In the entries that follow, find the line containing "Delaware (971, 330)", then output exactly every line from the first through that one.

=-=-=-=-=

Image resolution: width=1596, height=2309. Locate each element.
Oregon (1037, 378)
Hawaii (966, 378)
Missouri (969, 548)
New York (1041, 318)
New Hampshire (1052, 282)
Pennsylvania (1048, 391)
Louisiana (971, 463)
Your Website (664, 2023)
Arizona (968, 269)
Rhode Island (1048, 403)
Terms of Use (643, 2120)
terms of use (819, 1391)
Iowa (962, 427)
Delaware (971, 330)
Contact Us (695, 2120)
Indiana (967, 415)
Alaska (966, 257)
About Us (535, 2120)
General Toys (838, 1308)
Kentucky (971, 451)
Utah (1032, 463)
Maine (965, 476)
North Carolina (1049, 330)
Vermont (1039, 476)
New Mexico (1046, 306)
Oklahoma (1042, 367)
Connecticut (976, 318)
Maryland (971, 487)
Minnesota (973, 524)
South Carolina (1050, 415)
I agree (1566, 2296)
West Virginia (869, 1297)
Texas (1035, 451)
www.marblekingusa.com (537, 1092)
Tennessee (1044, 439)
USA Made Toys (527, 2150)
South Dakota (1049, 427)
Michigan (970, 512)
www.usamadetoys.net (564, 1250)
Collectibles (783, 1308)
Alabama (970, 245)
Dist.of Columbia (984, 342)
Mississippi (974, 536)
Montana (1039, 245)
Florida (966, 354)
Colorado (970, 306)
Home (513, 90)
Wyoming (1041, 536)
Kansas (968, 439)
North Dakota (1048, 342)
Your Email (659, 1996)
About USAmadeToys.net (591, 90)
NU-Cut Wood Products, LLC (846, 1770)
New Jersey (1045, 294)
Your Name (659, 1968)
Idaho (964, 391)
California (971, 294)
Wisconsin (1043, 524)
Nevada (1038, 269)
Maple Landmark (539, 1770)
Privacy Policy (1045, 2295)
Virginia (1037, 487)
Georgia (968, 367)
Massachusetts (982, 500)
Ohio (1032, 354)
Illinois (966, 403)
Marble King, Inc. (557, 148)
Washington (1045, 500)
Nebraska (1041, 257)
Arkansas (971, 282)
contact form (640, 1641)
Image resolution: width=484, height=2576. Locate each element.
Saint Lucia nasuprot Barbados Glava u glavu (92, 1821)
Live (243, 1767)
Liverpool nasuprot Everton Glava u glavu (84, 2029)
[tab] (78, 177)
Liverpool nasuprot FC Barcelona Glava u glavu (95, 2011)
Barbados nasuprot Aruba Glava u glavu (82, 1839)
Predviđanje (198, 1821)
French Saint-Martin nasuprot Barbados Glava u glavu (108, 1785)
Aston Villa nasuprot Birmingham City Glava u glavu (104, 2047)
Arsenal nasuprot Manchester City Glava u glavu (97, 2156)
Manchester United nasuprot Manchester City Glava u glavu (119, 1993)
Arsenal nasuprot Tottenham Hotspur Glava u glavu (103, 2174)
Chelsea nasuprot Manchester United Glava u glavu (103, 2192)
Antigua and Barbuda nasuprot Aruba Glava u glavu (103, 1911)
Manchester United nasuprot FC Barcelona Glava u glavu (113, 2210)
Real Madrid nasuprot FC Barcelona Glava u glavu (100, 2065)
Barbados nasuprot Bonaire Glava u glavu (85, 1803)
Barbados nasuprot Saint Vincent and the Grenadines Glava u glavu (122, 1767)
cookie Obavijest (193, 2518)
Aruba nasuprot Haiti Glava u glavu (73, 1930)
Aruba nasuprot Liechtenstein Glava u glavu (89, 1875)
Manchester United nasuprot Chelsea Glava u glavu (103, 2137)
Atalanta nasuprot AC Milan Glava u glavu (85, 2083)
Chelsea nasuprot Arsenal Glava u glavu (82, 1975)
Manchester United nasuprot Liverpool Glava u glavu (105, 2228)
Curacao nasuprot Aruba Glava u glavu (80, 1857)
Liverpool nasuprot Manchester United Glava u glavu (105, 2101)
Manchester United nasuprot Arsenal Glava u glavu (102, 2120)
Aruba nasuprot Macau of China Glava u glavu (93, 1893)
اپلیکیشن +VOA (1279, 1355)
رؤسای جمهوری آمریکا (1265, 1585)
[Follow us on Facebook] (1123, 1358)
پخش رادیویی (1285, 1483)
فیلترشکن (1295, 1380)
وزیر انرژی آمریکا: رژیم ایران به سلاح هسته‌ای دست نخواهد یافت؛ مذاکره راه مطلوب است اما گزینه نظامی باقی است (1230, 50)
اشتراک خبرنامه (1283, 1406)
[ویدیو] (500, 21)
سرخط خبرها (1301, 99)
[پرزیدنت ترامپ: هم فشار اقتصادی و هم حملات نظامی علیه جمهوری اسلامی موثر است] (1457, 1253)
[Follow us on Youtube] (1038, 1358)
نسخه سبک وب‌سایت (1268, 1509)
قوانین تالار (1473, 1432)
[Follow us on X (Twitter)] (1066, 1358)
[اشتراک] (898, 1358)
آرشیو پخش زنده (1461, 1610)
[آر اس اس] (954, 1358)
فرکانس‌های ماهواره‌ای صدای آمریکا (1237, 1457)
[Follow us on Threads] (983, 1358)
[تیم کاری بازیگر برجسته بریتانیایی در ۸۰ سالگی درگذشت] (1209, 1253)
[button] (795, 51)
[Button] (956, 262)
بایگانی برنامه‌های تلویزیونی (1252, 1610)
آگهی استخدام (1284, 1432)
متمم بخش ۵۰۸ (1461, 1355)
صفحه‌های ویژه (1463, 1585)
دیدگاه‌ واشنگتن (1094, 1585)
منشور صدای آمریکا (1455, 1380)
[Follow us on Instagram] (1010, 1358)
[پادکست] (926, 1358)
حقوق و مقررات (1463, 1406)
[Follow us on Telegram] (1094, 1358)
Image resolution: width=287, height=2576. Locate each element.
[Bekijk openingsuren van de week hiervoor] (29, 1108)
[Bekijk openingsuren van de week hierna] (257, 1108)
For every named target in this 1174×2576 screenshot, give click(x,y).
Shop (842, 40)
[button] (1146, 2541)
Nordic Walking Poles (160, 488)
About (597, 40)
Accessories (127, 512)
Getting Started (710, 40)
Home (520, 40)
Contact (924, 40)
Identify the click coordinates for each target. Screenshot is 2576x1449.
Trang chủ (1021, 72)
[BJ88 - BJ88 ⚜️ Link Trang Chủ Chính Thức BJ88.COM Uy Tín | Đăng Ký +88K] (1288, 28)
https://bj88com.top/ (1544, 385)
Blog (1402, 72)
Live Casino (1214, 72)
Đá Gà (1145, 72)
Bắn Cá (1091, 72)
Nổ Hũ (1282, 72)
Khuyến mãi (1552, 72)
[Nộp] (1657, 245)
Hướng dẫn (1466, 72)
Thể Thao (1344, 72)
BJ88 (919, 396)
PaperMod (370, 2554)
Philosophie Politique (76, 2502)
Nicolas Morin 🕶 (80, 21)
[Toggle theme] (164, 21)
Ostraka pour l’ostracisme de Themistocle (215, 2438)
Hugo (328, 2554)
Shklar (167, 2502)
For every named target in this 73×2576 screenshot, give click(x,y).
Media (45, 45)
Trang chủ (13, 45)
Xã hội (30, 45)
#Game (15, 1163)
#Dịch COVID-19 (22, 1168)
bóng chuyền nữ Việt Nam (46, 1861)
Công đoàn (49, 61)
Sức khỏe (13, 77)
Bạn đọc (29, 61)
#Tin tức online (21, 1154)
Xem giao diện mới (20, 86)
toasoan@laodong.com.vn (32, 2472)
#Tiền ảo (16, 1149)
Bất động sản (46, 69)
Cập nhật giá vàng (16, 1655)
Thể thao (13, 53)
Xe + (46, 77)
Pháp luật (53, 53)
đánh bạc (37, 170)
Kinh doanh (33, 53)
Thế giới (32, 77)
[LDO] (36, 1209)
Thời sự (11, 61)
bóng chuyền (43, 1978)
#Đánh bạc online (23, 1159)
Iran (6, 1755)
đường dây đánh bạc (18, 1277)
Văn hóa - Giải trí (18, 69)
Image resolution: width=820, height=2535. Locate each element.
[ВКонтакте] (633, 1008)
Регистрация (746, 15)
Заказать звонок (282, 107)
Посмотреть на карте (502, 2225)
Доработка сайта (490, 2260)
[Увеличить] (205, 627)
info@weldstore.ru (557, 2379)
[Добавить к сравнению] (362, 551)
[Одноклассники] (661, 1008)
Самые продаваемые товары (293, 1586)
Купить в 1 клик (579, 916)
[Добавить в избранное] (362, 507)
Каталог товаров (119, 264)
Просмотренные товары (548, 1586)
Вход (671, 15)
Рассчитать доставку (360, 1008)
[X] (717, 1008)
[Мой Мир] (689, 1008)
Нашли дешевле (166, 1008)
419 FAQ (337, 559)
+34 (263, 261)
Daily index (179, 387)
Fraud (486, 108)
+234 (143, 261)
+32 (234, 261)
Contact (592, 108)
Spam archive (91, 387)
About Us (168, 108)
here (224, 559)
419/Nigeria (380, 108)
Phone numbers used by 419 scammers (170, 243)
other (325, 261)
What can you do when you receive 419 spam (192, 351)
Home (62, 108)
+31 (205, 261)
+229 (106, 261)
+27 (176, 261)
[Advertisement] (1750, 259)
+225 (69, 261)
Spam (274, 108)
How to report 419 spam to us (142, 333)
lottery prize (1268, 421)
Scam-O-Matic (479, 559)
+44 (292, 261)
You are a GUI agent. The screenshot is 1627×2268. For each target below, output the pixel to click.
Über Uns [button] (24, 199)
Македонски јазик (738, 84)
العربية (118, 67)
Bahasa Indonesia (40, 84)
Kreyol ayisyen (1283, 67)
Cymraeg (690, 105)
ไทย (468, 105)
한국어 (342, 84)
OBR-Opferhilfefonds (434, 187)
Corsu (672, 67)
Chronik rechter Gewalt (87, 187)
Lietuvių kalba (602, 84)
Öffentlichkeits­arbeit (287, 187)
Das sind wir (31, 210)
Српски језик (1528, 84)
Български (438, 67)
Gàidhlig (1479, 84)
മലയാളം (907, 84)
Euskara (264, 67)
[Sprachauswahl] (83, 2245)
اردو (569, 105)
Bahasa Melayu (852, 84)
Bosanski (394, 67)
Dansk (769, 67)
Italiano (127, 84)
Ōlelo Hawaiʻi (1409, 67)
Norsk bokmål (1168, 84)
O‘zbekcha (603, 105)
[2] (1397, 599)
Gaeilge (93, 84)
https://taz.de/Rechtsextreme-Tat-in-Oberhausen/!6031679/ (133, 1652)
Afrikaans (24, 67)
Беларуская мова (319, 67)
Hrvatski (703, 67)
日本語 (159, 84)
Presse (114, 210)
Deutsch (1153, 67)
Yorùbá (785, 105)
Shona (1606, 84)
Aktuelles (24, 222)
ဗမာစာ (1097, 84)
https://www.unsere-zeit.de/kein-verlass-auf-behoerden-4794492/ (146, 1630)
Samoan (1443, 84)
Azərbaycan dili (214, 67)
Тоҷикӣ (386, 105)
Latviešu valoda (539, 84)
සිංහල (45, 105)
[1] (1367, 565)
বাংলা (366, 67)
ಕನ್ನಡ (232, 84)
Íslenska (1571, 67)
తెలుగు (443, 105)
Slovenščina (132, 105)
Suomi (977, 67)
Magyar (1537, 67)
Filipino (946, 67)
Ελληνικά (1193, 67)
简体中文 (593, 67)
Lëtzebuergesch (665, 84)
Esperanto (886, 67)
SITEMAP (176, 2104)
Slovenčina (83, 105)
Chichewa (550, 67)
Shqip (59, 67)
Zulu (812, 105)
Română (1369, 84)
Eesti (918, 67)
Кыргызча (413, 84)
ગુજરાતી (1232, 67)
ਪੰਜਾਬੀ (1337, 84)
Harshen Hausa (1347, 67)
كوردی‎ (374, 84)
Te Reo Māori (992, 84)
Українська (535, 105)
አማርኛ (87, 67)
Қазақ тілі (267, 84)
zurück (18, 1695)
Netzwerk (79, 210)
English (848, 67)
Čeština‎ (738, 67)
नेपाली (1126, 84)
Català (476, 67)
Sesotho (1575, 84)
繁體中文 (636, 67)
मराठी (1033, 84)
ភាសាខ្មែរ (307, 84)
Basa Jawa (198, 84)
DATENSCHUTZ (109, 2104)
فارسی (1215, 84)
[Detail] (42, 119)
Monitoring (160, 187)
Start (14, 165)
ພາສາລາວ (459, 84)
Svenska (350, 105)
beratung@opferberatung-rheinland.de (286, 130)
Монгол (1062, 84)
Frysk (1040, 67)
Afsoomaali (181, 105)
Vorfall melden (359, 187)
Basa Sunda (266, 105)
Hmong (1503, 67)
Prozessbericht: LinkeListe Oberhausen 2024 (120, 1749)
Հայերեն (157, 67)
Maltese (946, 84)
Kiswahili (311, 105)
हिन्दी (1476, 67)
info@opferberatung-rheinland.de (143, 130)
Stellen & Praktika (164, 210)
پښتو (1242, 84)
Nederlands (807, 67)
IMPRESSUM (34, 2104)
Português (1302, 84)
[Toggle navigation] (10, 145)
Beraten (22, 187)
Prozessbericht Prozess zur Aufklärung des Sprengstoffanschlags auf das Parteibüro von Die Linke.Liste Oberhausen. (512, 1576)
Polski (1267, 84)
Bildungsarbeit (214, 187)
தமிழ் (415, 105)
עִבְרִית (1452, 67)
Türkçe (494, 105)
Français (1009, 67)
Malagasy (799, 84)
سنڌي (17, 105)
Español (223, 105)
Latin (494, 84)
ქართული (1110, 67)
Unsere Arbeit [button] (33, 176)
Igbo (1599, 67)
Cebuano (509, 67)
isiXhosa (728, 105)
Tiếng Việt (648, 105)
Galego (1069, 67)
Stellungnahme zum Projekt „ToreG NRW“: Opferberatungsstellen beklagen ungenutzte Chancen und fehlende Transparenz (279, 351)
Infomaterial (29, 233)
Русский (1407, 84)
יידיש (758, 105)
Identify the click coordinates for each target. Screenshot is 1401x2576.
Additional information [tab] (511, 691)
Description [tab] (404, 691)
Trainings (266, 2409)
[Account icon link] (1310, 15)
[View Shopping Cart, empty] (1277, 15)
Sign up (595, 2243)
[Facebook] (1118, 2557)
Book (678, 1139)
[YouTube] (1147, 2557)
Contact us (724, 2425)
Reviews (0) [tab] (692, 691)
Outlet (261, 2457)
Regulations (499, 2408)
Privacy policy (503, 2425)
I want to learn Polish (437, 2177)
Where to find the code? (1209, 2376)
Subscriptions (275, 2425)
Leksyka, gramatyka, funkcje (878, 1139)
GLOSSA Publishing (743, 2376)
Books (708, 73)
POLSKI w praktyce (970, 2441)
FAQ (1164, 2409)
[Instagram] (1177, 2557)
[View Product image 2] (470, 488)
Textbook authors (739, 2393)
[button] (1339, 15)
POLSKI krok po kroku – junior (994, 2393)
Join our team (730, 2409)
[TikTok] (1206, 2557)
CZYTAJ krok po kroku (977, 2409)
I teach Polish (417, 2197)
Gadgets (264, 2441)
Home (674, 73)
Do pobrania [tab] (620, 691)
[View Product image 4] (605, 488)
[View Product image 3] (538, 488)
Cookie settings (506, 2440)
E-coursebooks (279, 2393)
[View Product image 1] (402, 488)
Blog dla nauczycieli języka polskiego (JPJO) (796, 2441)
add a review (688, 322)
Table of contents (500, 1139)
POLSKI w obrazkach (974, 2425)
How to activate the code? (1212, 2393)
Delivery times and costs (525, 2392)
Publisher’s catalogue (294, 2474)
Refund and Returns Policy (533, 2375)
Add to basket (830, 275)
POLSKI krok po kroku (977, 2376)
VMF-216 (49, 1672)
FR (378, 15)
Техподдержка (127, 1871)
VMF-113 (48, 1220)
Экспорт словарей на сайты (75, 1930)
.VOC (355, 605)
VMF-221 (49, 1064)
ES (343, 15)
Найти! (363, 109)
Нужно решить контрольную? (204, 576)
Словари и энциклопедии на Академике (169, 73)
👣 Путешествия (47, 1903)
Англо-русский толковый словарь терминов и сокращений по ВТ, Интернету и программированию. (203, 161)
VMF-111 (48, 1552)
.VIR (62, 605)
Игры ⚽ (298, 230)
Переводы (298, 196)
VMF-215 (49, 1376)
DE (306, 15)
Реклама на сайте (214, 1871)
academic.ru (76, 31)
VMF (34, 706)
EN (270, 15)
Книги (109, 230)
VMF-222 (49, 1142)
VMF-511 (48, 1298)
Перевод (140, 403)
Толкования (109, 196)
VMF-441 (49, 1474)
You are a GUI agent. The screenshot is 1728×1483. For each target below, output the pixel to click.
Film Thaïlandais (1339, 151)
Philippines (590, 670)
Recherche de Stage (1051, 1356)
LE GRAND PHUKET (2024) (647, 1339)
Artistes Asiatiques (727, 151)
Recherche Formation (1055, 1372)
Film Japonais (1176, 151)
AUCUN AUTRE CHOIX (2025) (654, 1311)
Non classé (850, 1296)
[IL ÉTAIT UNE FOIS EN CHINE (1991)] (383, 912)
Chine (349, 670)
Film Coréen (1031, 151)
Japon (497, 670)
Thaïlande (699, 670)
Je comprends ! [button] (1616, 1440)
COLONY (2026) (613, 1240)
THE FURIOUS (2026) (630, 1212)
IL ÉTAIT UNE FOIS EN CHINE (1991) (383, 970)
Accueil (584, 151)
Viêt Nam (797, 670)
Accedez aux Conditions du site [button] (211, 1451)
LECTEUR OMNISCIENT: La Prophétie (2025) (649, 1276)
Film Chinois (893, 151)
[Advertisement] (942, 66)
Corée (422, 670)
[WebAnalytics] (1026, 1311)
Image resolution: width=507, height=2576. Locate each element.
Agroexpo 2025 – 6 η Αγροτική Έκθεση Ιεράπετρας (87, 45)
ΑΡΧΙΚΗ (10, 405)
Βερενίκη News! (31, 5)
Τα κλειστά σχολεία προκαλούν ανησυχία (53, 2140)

=-=-=-=-=

● Answer to this problem
Image resolution: width=1596, height=2309. Locate each element.
Oregon (1037, 378)
Hawaii (966, 378)
Missouri (969, 548)
New York (1041, 318)
New Hampshire (1052, 282)
Pennsylvania (1048, 391)
Louisiana (971, 463)
Your Website (664, 2023)
Arizona (968, 269)
Rhode Island (1048, 403)
Terms of Use (643, 2120)
terms of use (819, 1391)
Iowa (962, 427)
Delaware (971, 330)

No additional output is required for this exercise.